RECORD EXCERPTS:
+---+

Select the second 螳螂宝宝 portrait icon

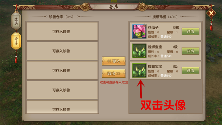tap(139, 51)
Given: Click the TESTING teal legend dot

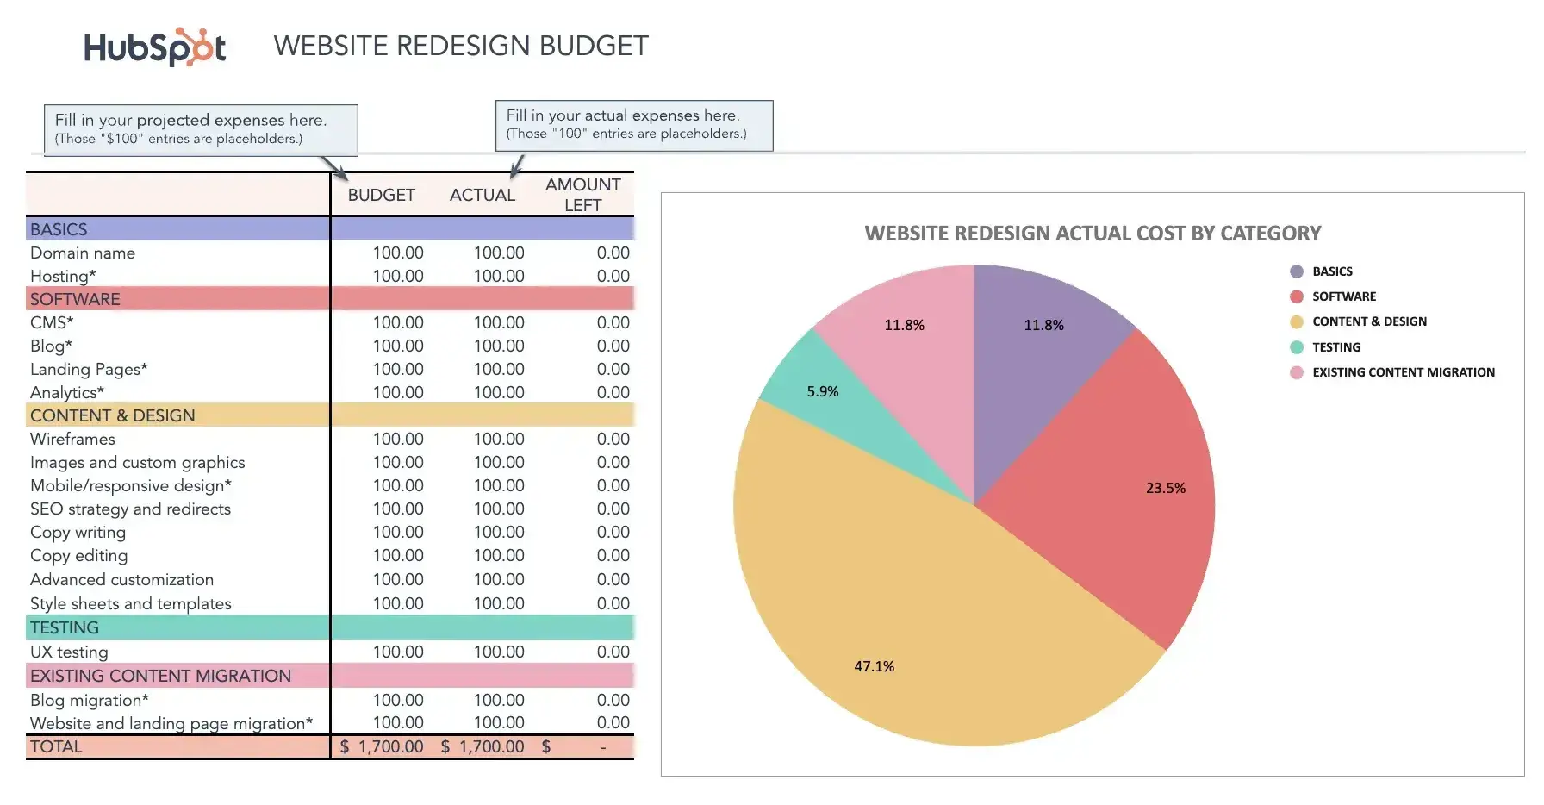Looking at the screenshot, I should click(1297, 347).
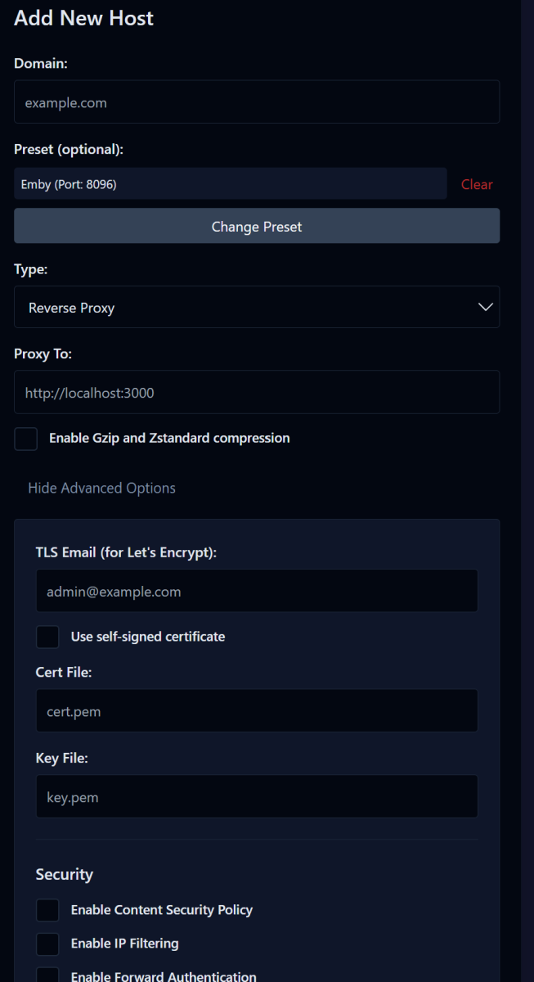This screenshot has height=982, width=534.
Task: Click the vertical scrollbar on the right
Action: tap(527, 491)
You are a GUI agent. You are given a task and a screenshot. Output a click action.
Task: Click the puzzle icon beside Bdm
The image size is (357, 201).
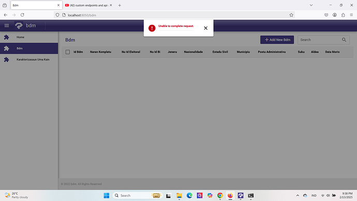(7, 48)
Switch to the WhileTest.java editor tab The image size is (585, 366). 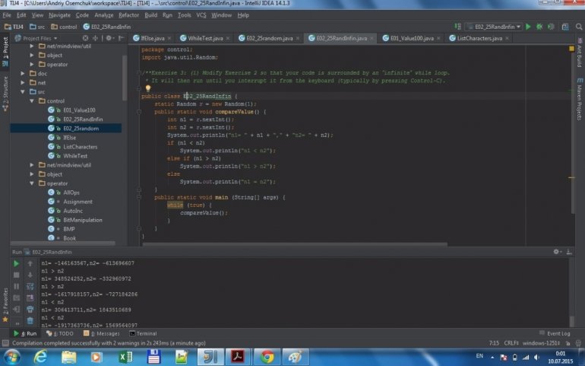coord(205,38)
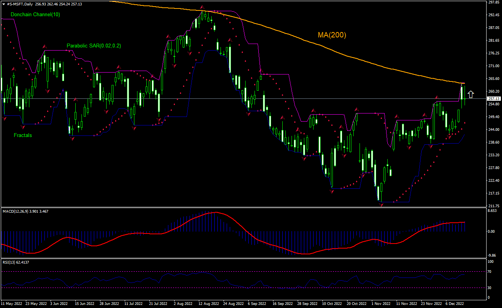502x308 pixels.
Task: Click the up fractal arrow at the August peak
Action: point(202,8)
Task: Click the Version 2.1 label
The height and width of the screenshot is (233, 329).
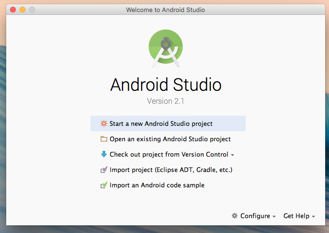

+---+

YOUR TASK:
From the first line of the records through the line containing "You are a GUI", please output exactly those lines and nothing more, leaving out the pictures.

TASK SOLUTION:
Select the second 螳螂宝宝 portrait icon

tap(139, 51)
Given: Click the TESTING teal legend dot

Looking at the screenshot, I should click(1297, 347).
This screenshot has height=982, width=534.
Task: Click the vertical scrollbar on the right
Action: tap(527, 491)
You are a GUI agent. You are given a task and a screenshot. Output a click action.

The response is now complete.